The problem started because of an operator error that issued a console command that brought down more servers for maintenance than original intended. This initial event spread out fast and impacted in a cascaded fashion multiple devices and applications who were dependent on the shut-down servers for their operations. System outage caused by operator error. As more services were getting impacted, also the monitoring and reporting system was affected, which made the understanding of the issue, and subsequent solution, slower.

Various lessons learned can be drawn from this event, and various countermeasures appear to be relevant to avoid or reduce the impact of the event.

The initial trigger of the event was caused by a human error, caused by an employee who was debugging issues reported in a system and while doing so, decided to shut down some servers. Without understanding the amount of resources that were being put offline, this caused a degradation of the overall system resources below minimum level.

From this, a first area of learning, is training of employees, an area well covered in the People Workstream.

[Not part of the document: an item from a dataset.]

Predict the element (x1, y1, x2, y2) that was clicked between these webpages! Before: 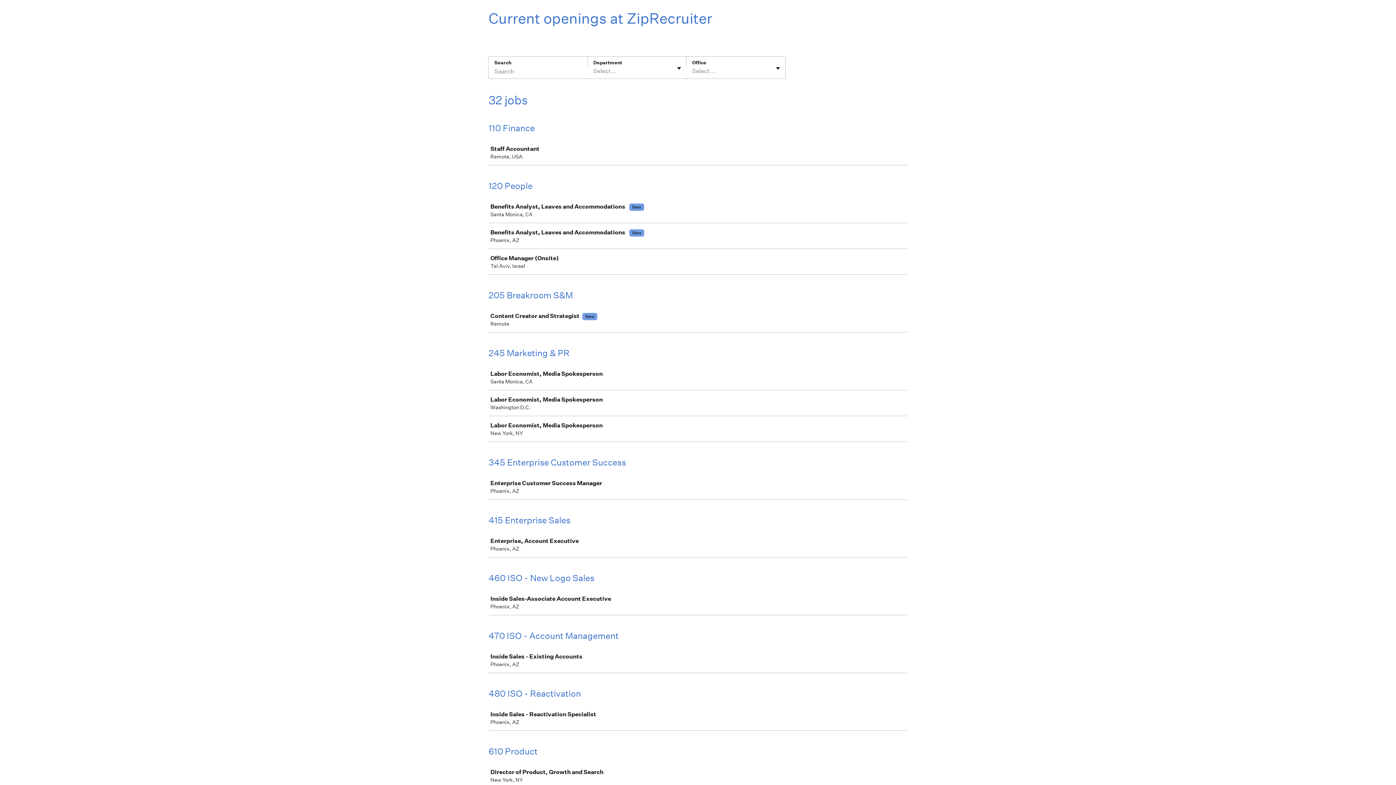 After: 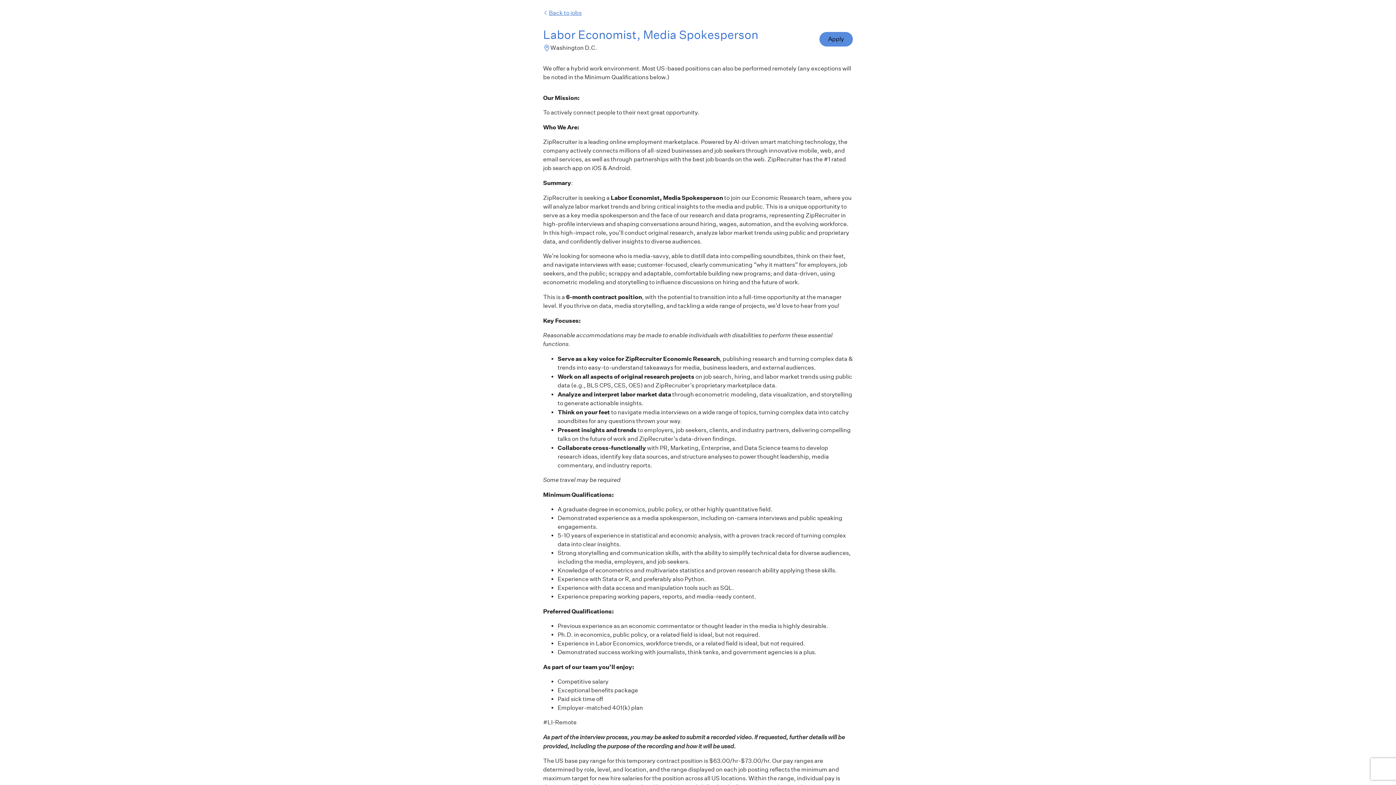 Action: label: Labor Economist, Media Spokesperson

Washington D.C. bbox: (489, 390, 910, 415)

A possible additional improvement isprocess, by including, at least for a subset of critical commands a peer-review principle (like a “4 Eye review principle” for complex or potential impactful changes). This also implies that a process exists to define what “impactful changes” are.

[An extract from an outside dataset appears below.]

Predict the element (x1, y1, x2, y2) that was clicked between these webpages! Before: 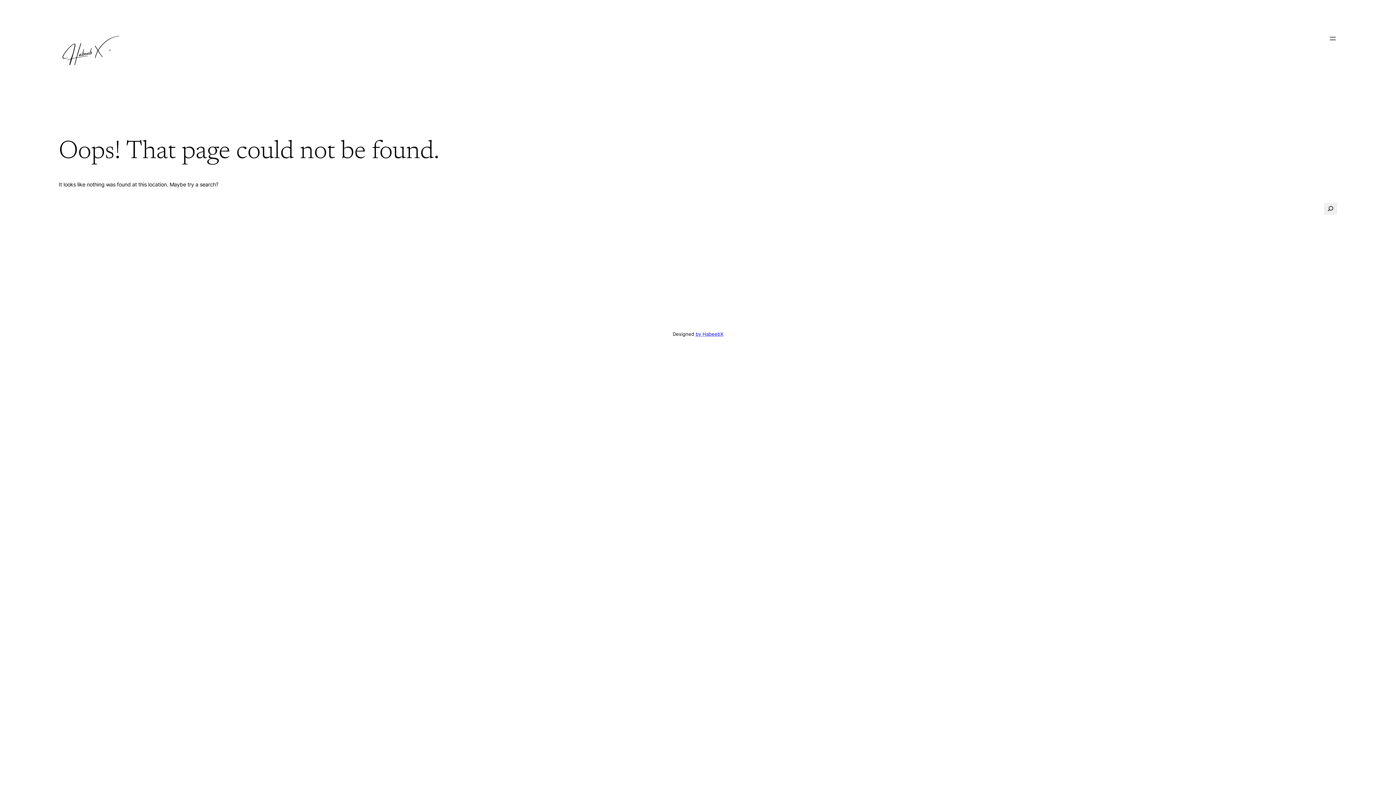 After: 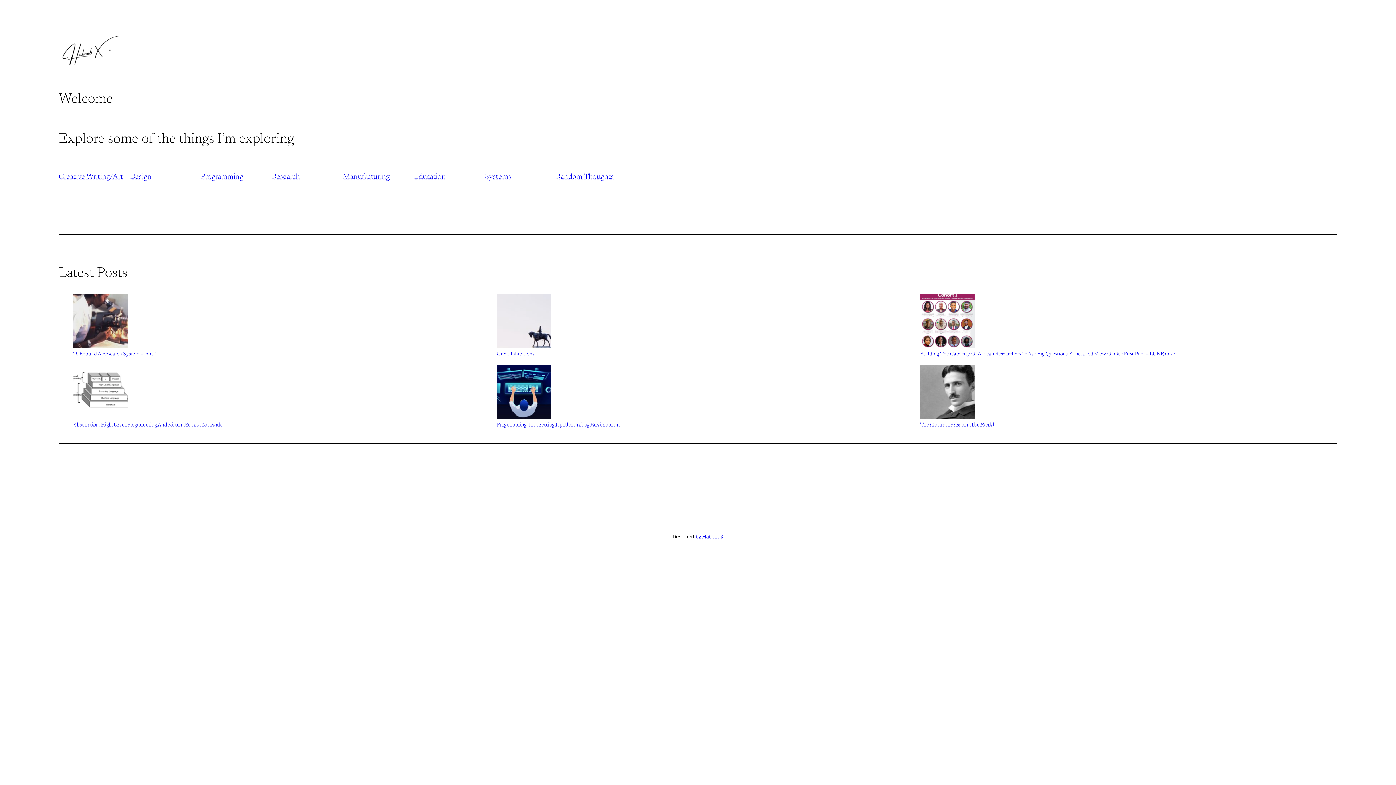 Action: bbox: (58, 34, 122, 67)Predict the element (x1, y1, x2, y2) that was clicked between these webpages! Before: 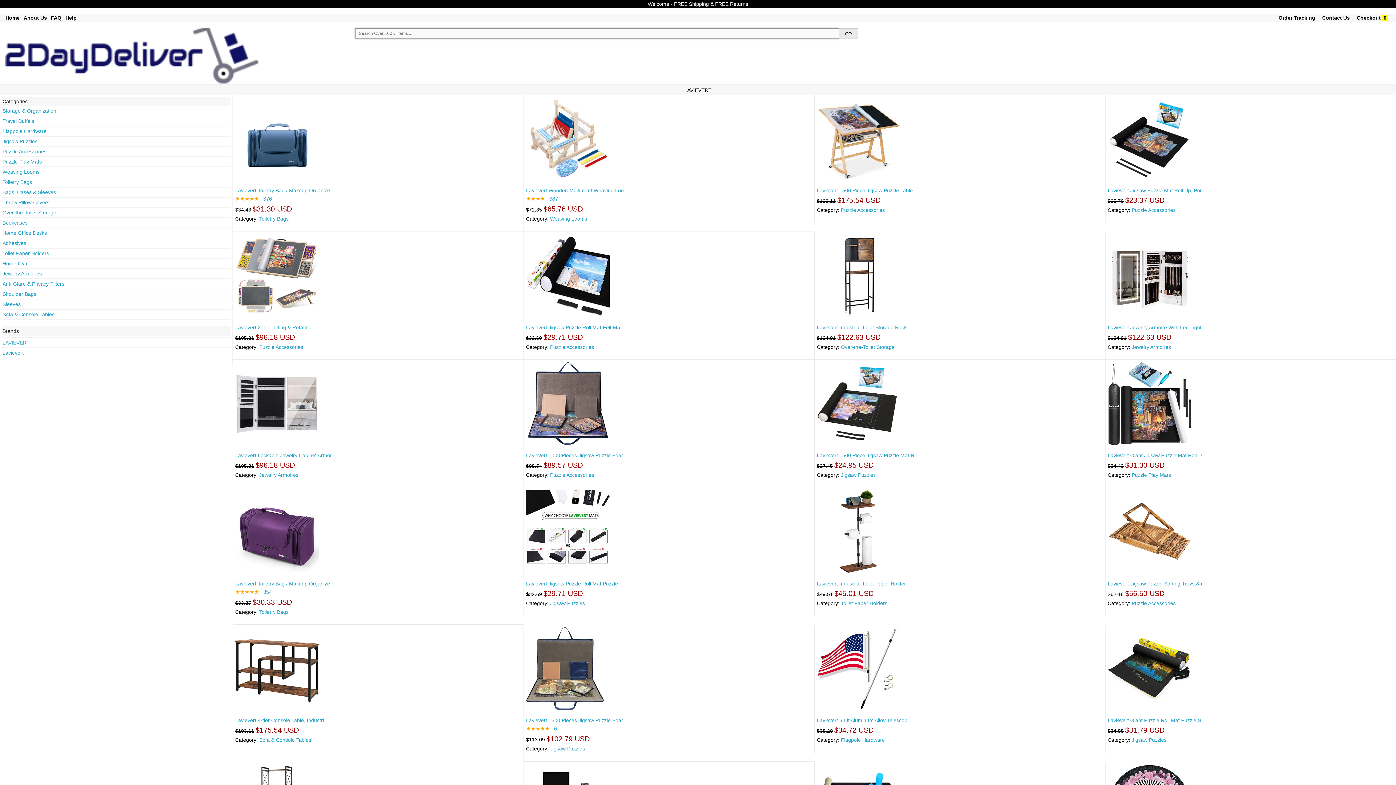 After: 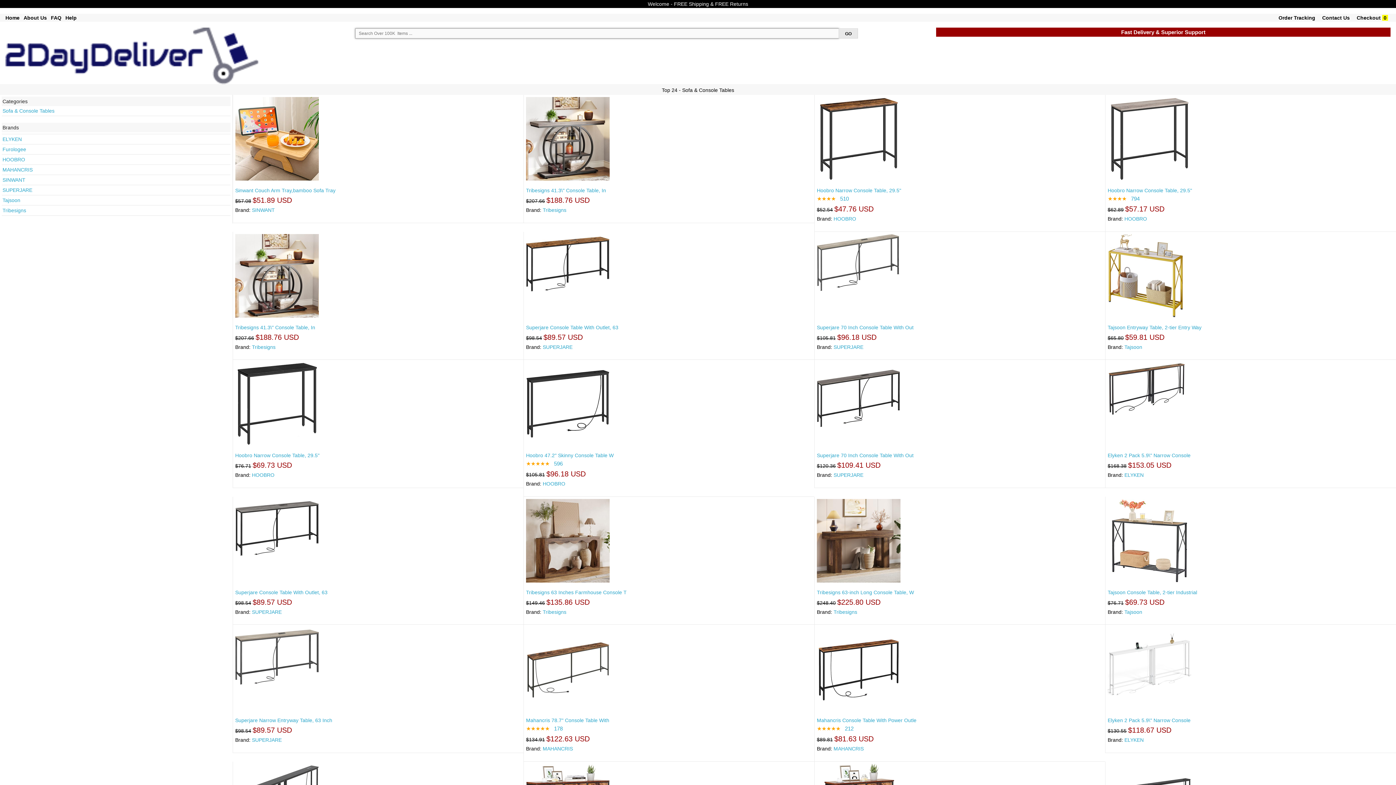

However, these would be a very basic learning.

A next step in the learning, would be by intervening on the offending command through a set of enhancements, amongst which we can report:

  • Commands should not be allowed to reduce the computing power below the minimum defined threshold for operation. A syntax protection should be introduced
  • Command operation was instantaneous: it may be advisable to introduce a delay period allowing for command abort before impact as the operator realizes the mistake.
  • Command action was fast: it may be good to introduce a slow-down / delay mechanism, allowing the user the time to abort the command while it is still executing and not all resources have been actually impacted

All of these activities fall under the category of creating robustness to errors upfront in the design, and later in the testing.

It is also important to map the required improvements to the different phases of the Value Map to discover that all of the phases will be impacted by the suggested improvements list. In particular, introducing error protection methods in the command structure is a requirement that needs to be analysed and implemented in the Plan and Build phases

An additional area to consider is the fact that the event ended up also impacting the monitoring and reporting system. On this, it is key to implement a complete separate design of the Management system.

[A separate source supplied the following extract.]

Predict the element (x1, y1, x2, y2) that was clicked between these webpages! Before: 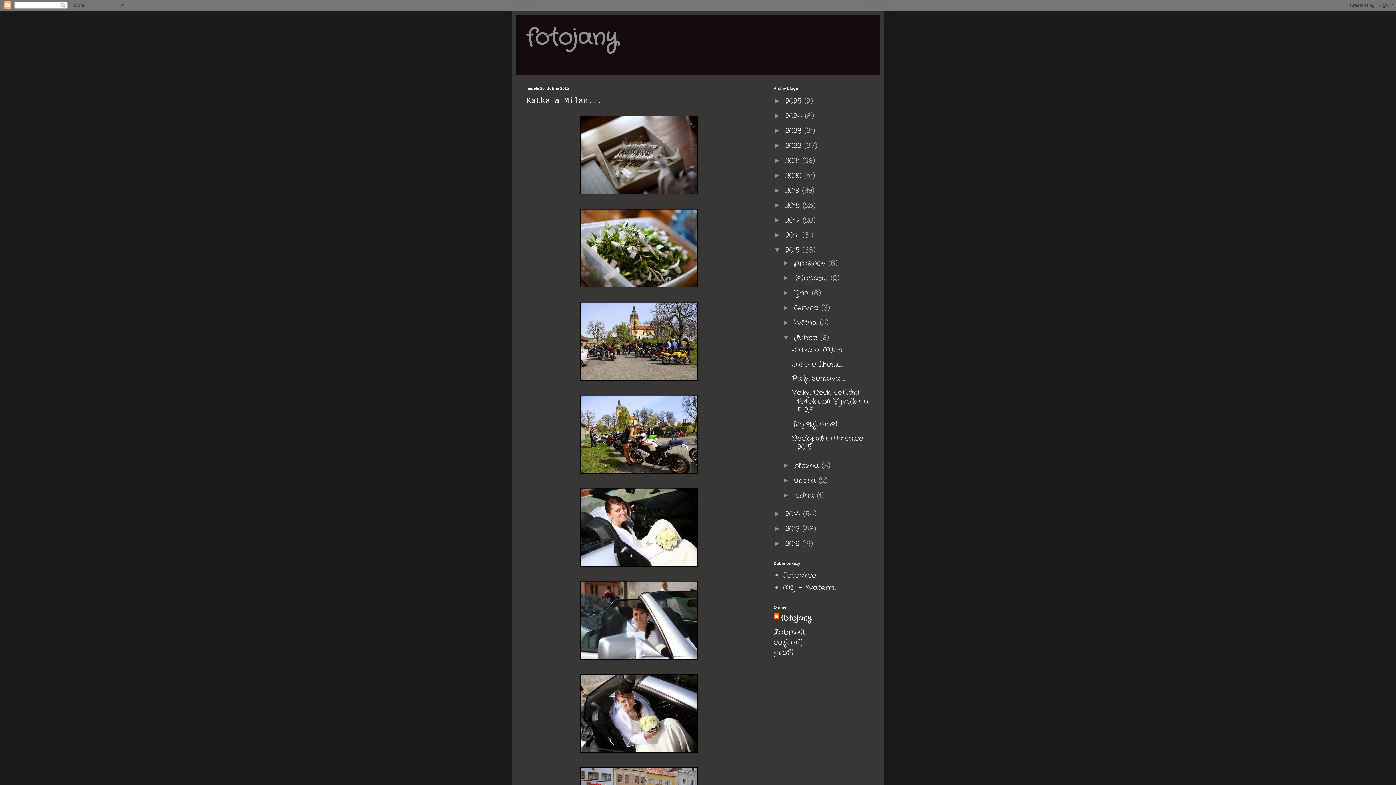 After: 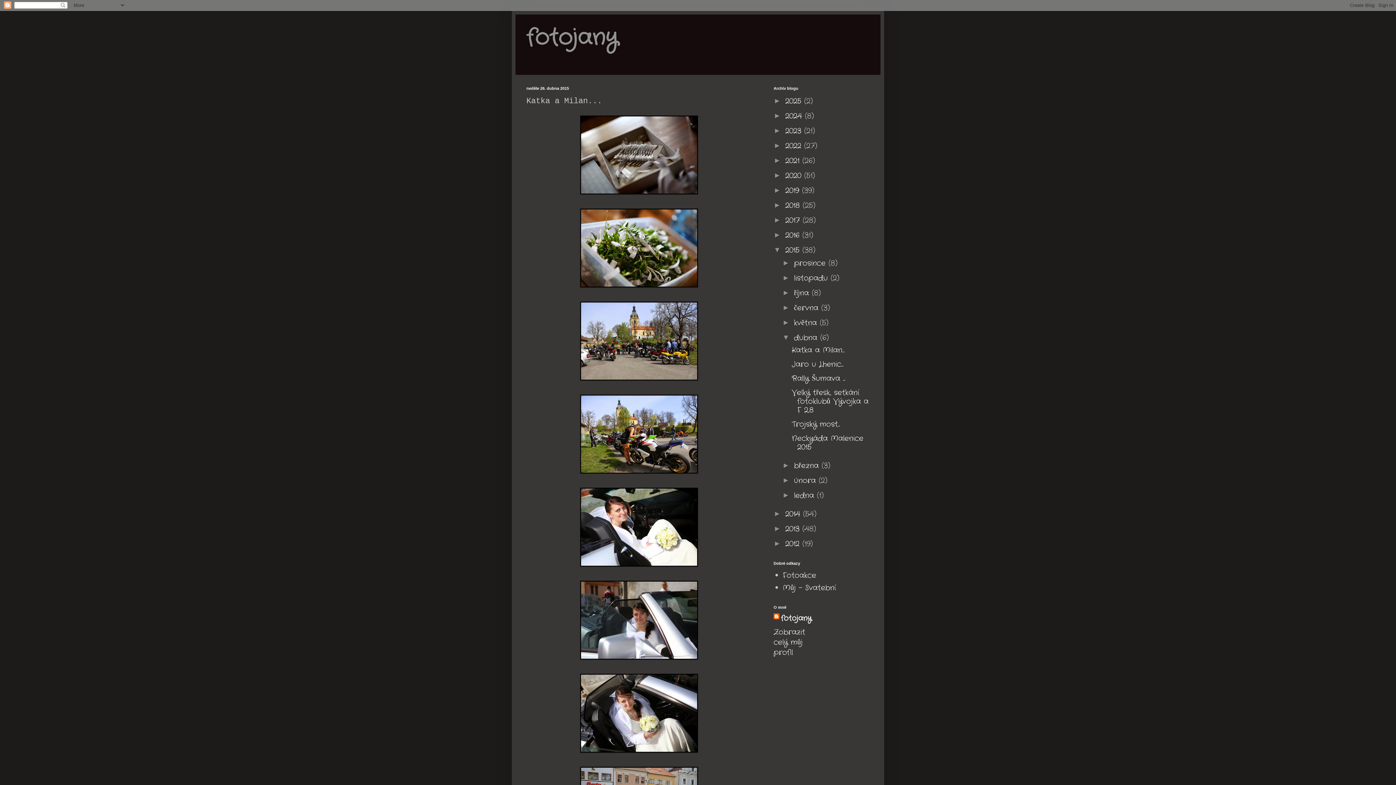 Action: label: Katka a Milan... bbox: (526, 96, 602, 105)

A further item to consider is about reducing the impact of the failure, what is often referred to as reducing the “blast radius”. Here we are touching the phases of Build and Deploy, where a proper segmentation of the implementation is needed, separating the co-dependent element of the solution.

In order to achieve this goals though, it is important to understand how the different elements of the solution are connected with each other. Here, the layer model will help, by exposing each building blocks and identifying the relation with each other. Treating each of these relations as a “connection” with a set of “specifications” (like an API) around the technical elements that need to be considered and maintained to achieve “compatibility” between building blocks, it will be possible to highlight critical dependencies and properly manage them, including proper validation of all changes and tracking of compatibility tables.

As many “connection” remain hidden also after the most accurate design review, it is recommended to introduce a culture around testing that can help expose unplanned dependencies. A random but structured and controlled process of introducing failures in the platform can help expose such hidden and unexpected dependencies.

Finally, it is worth mentioning that system growth and change over time and what may be perfectly working in a given moment, may not be suitably compliant to Zero Outage after a while. For this reason, it is important to identify the critical elements that will be subject to growth and preventively identify thresholds, by crossing which specific revision processes should be triggered. An example of such a process in the context of the case study we discussed, would have been to revise resources segmentation policies periodically.